ASSIGNED TASK — With the pictures removed, reproduce exactly the lines from the one that contains "Open Help via the question mark toolbar icon" through the last line of the entries below.

BEGIN

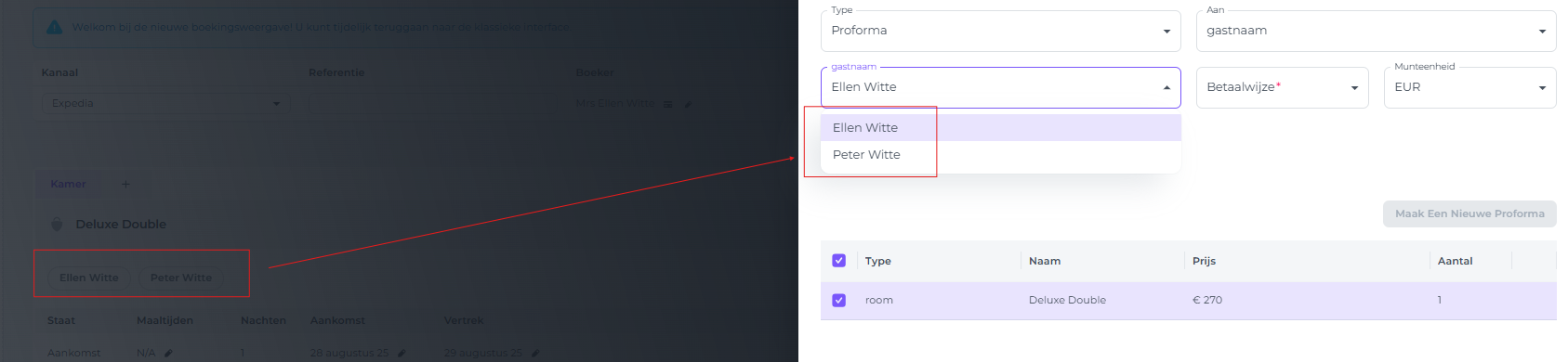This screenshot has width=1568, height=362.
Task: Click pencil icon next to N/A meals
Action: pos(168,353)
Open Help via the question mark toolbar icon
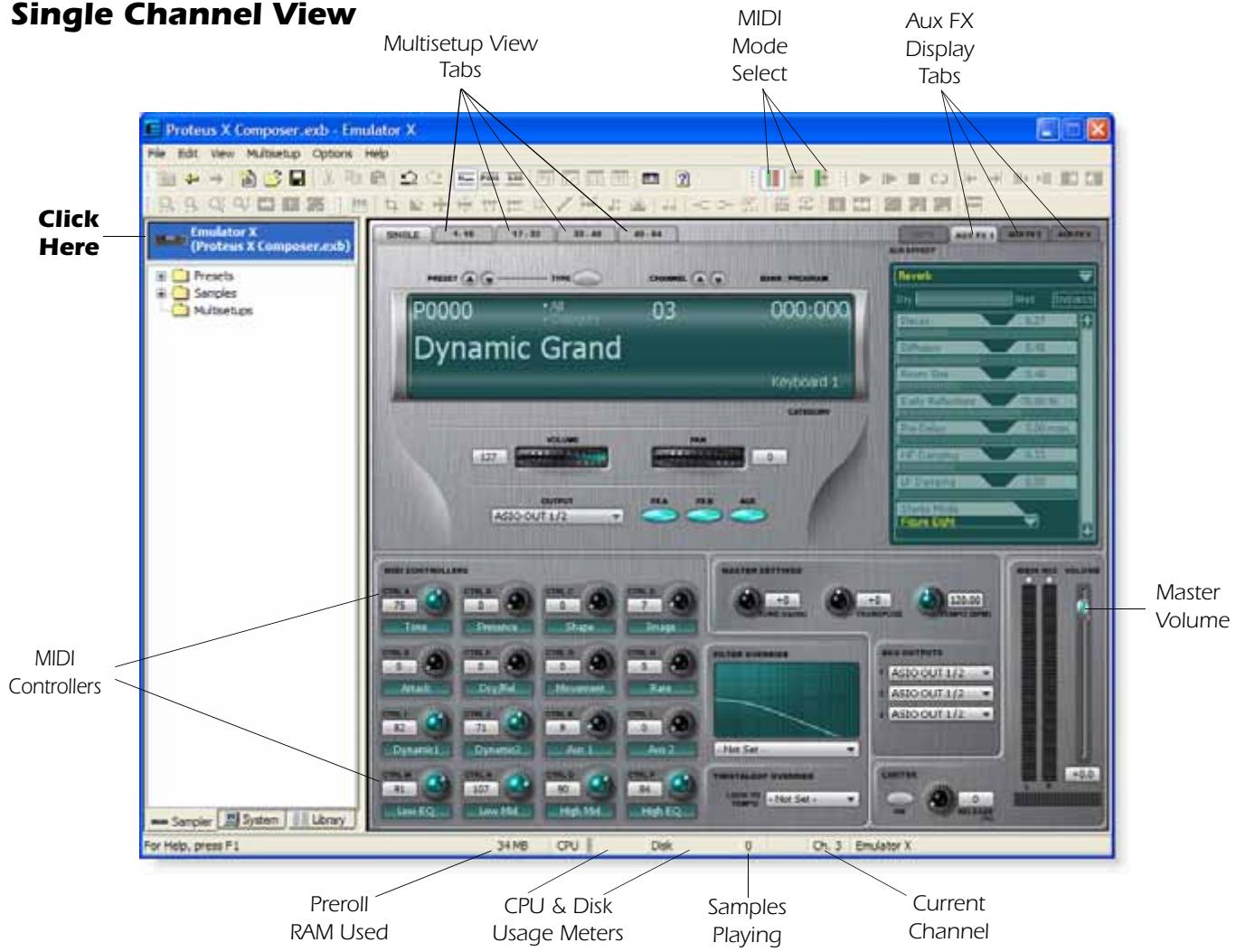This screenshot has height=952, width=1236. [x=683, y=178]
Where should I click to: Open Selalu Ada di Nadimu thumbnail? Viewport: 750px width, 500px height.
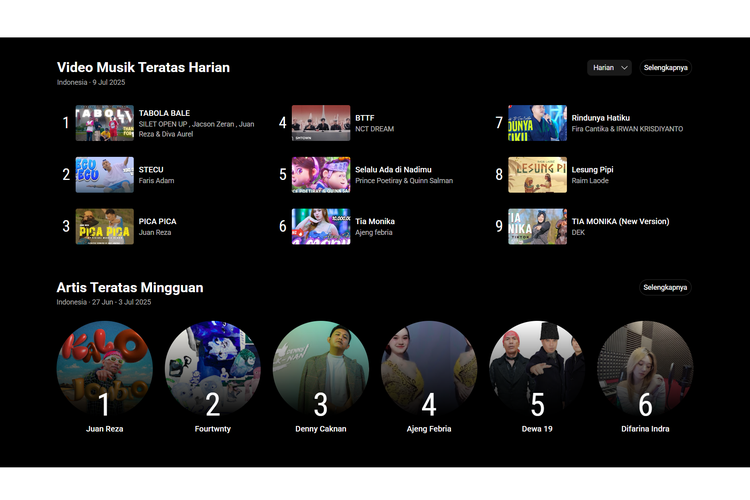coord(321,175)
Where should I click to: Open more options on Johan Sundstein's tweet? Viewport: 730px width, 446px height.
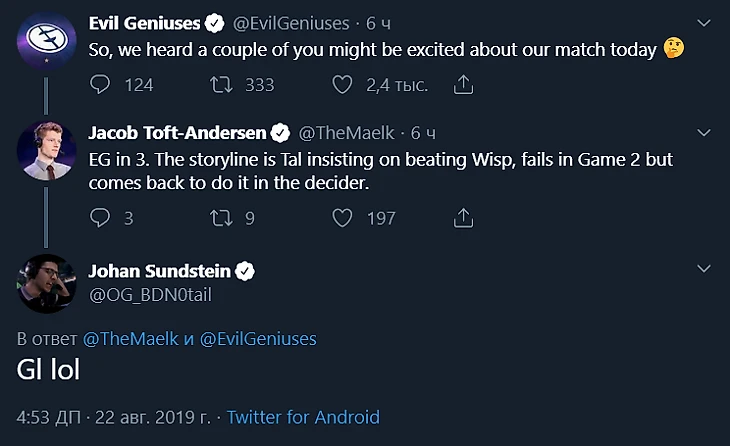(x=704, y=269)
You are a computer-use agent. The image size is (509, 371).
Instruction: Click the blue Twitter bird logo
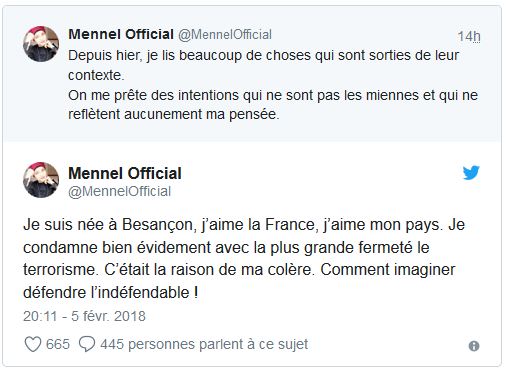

END

YOUR SOLUTION —
Open Help via the question mark toolbar icon
This screenshot has height=952, width=1236. [x=683, y=178]
Where should I click to: Open Selalu Ada di Nadimu thumbnail? Viewport: 750px width, 500px height.
coord(321,175)
Where should I click to: Open more options on Johan Sundstein's tweet? Viewport: 730px width, 446px height.
(x=704, y=269)
You are a computer-use agent. The image size is (509, 371).
Instruction: Click the blue Twitter bird logo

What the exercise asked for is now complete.